- Task material:
┄┄┄┄┄┄

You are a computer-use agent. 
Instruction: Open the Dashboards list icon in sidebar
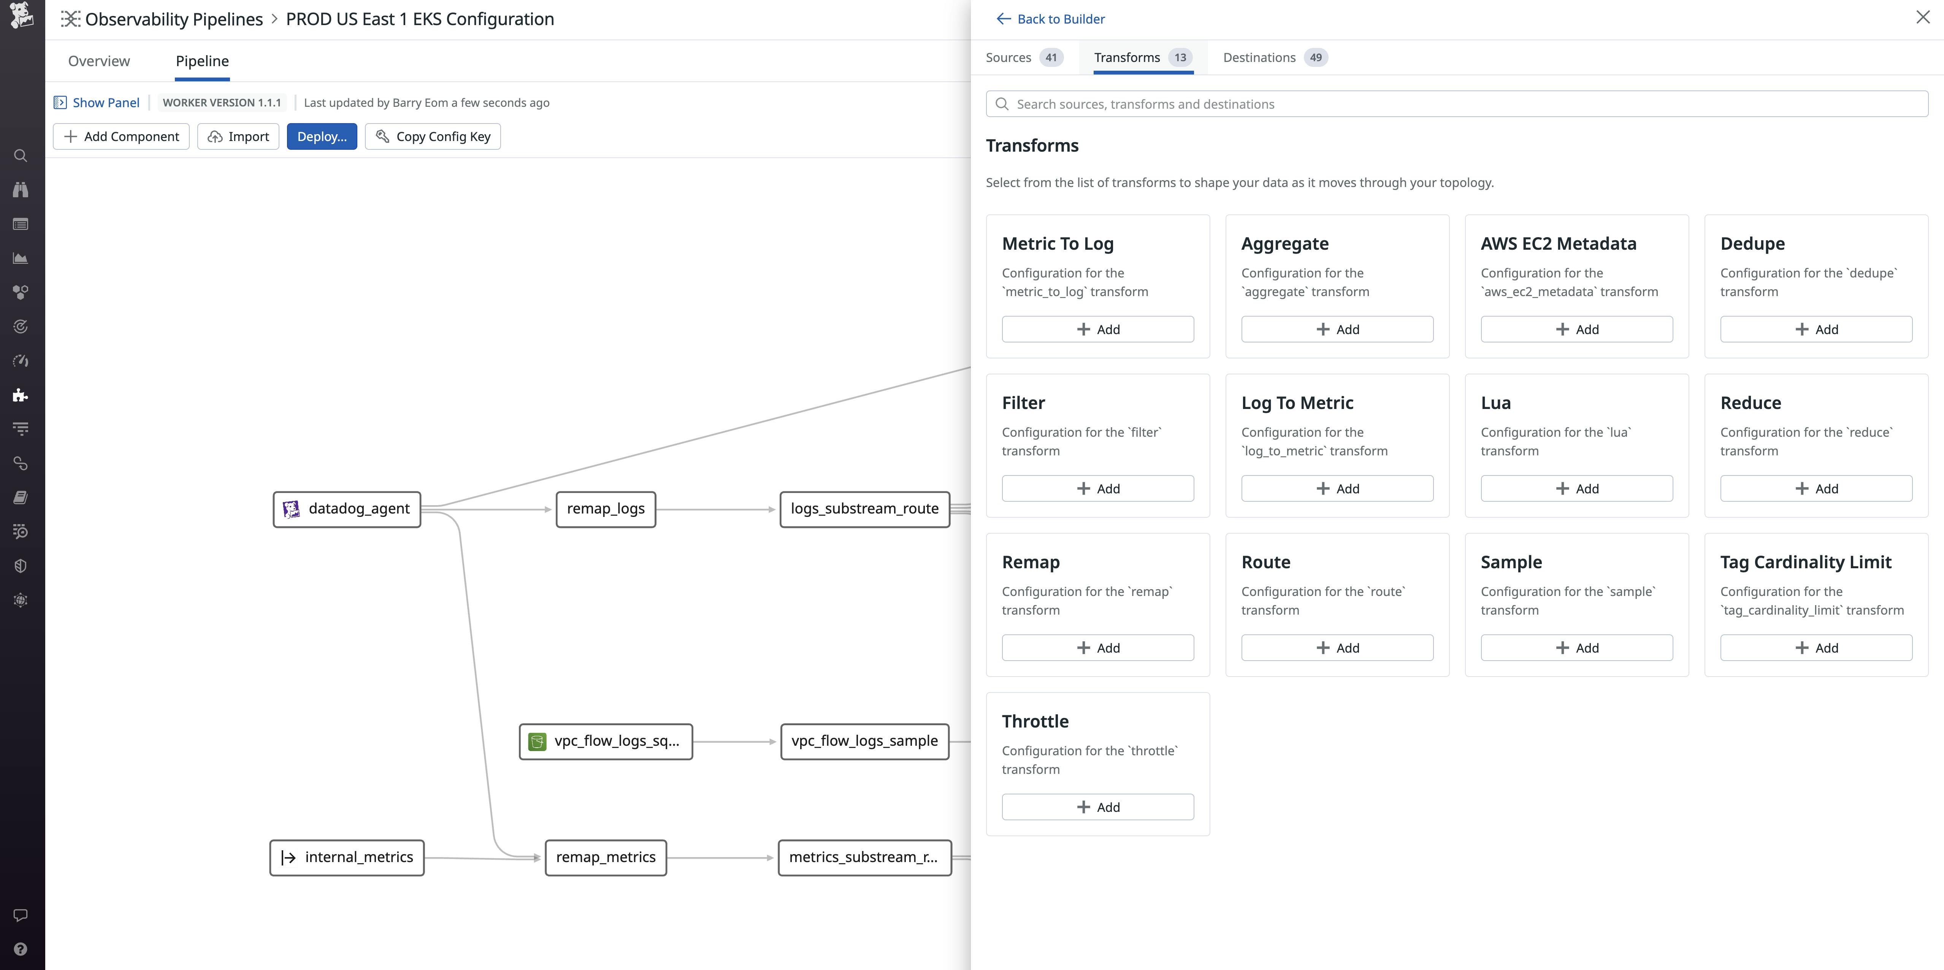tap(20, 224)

┄┄┄┄┄┄

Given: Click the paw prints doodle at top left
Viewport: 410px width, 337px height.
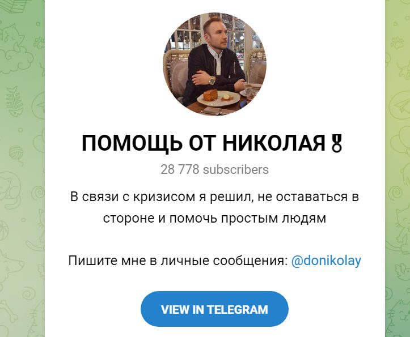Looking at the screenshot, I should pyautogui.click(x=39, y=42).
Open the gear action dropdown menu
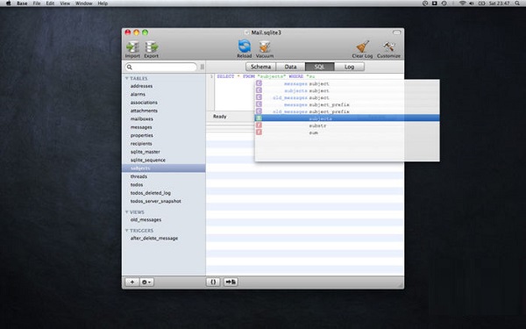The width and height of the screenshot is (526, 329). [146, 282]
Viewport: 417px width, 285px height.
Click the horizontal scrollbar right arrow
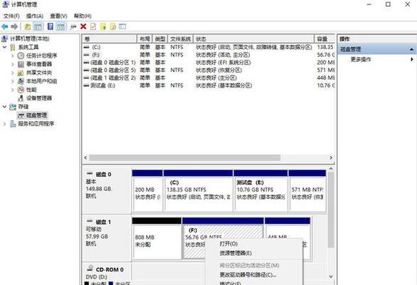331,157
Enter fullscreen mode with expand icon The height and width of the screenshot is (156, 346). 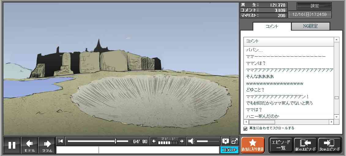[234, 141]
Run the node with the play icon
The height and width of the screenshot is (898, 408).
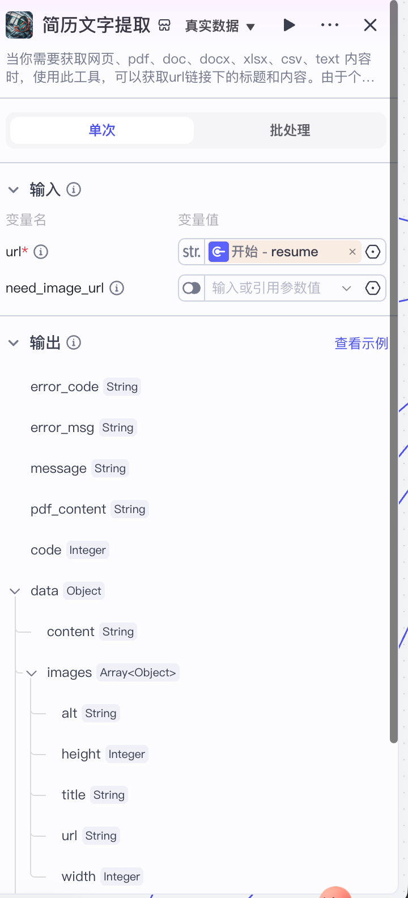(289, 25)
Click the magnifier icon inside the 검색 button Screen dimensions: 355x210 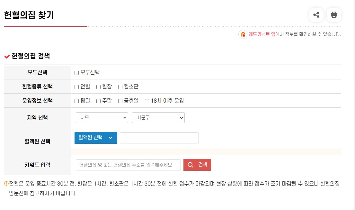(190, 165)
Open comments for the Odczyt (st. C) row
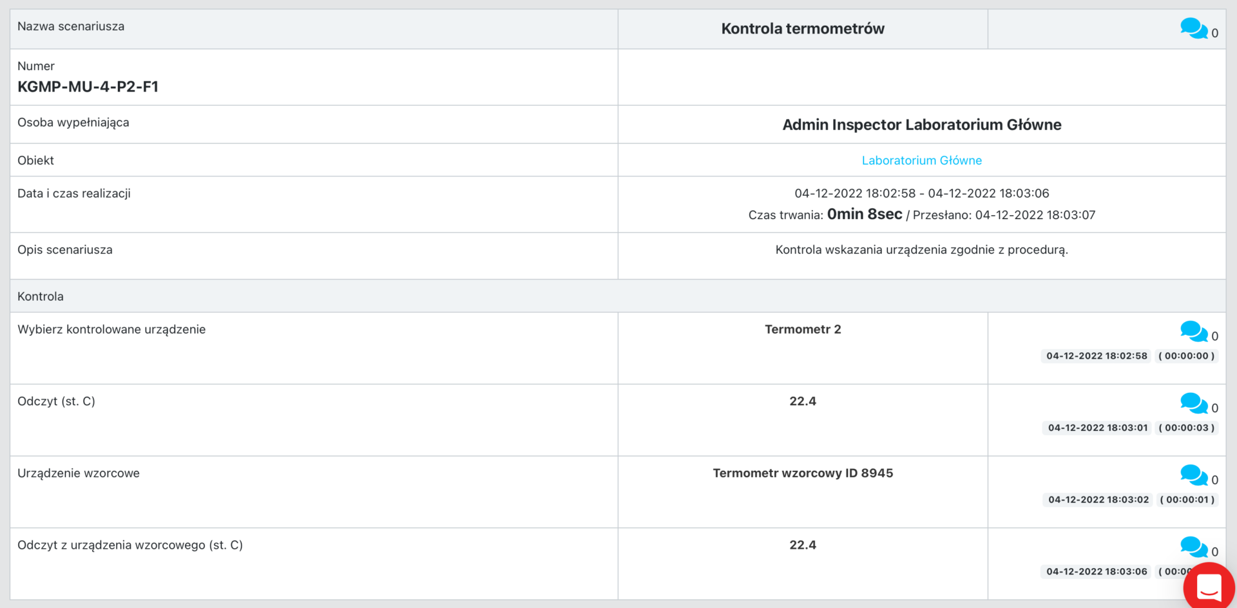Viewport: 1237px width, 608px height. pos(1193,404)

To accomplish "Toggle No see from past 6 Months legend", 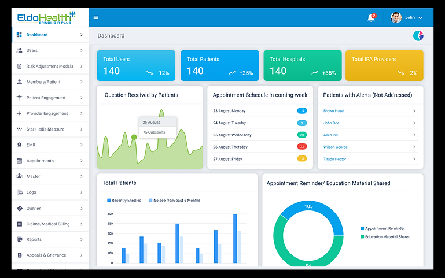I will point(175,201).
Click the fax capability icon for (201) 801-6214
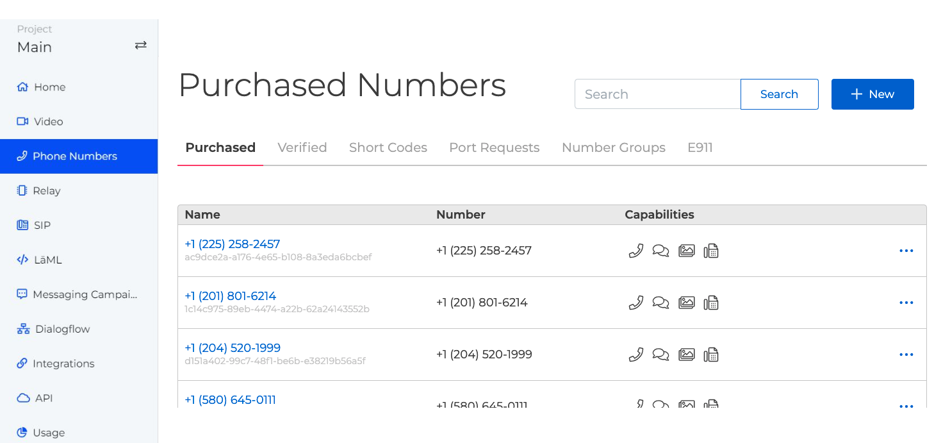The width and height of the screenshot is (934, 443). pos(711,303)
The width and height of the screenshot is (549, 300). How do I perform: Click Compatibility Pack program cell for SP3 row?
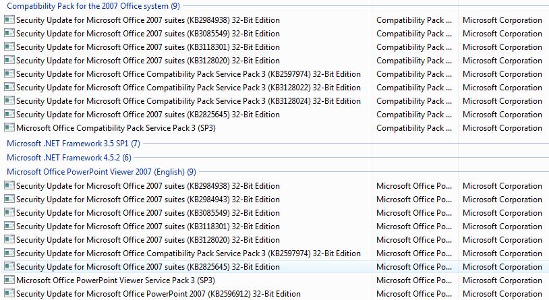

┄┄┄┄┄┄

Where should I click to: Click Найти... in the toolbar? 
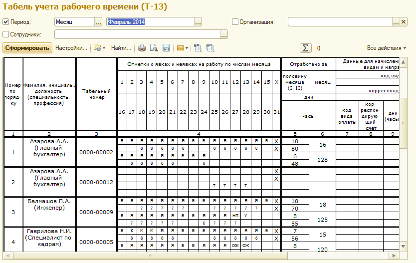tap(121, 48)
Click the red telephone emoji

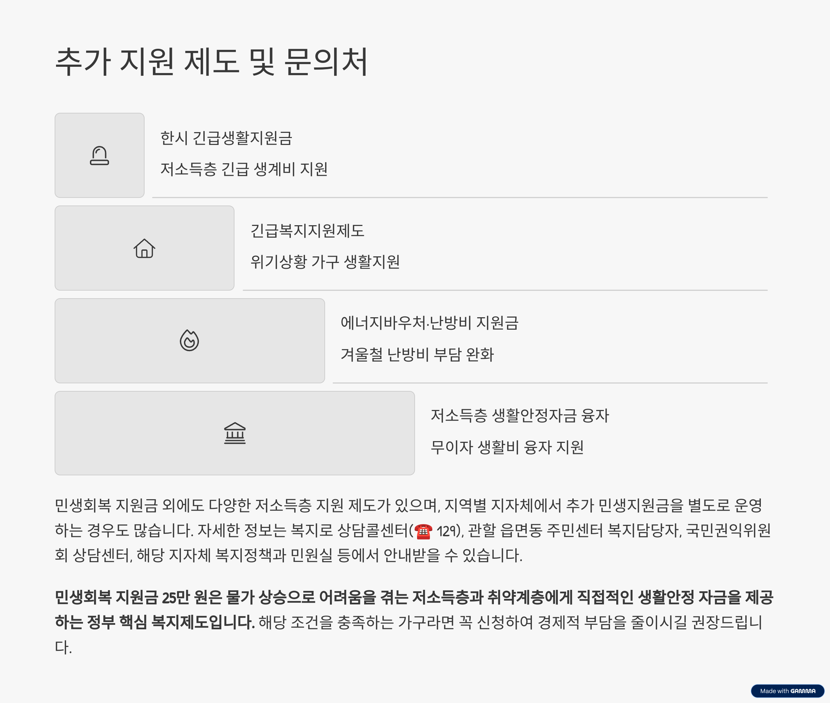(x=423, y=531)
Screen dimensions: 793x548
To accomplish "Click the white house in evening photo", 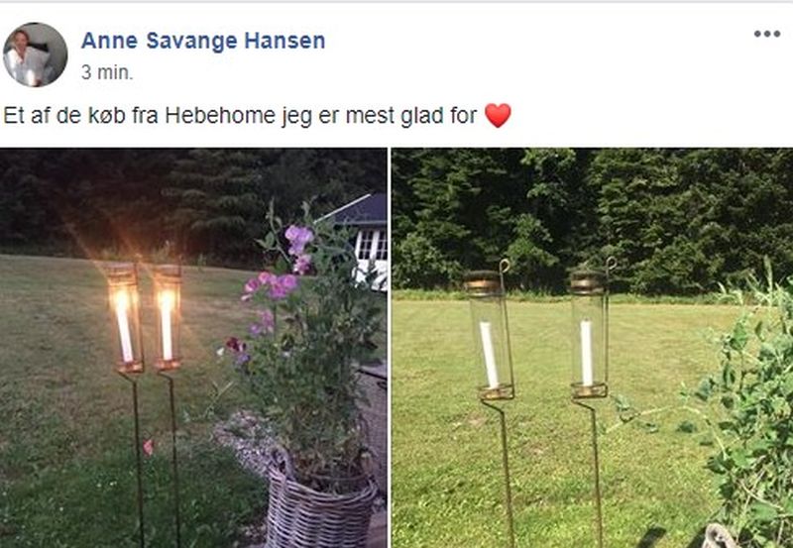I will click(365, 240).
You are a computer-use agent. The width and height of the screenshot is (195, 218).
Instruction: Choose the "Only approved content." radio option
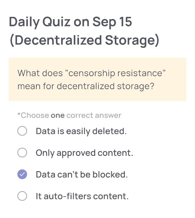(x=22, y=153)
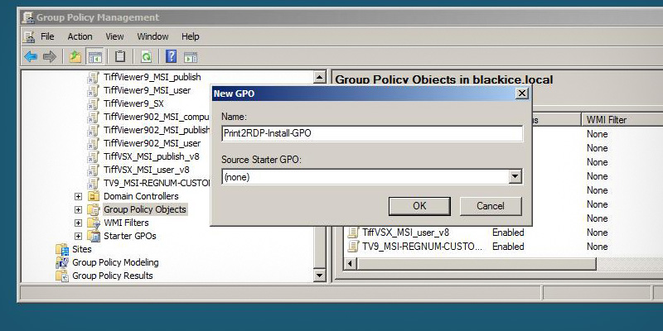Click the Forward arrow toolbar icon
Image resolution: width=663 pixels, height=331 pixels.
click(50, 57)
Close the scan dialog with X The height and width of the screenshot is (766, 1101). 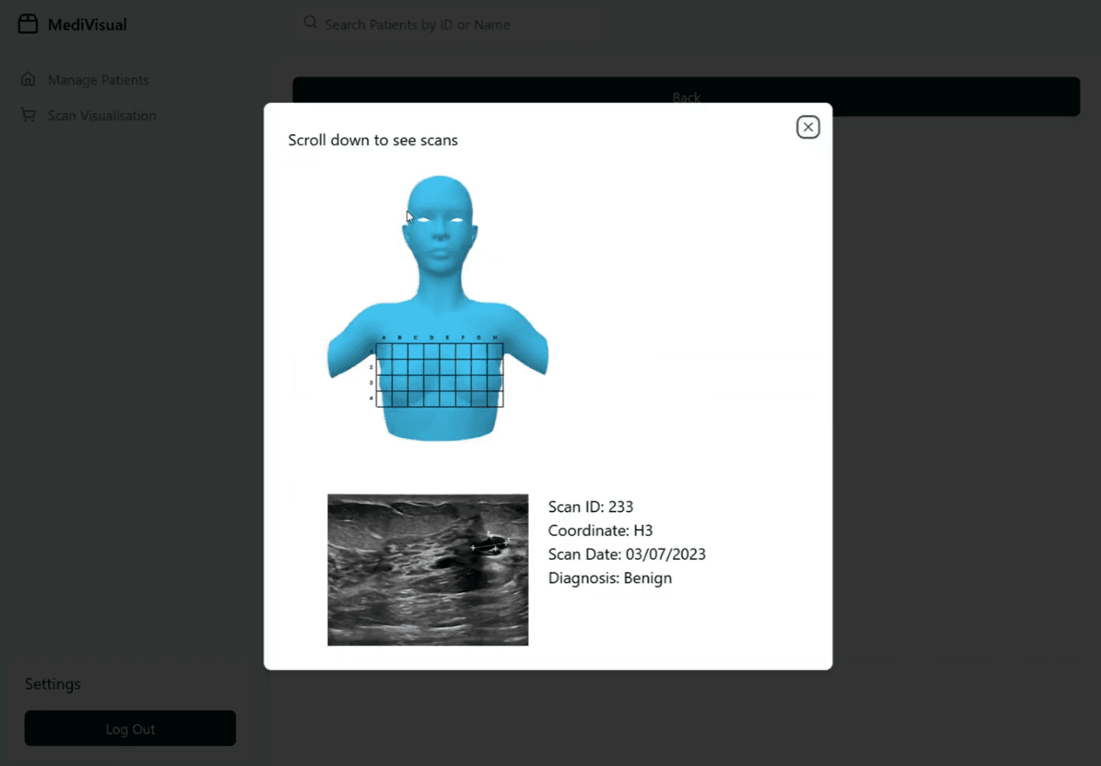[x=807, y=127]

┄┄┄┄┄┄

- Direction: Reproduce every line of the items above that contains the string "computer", matching case exactly.

- The solution:
You are a computer-use agent. 
You are a computer-use agent. The width and height of the screenshot is (195, 218).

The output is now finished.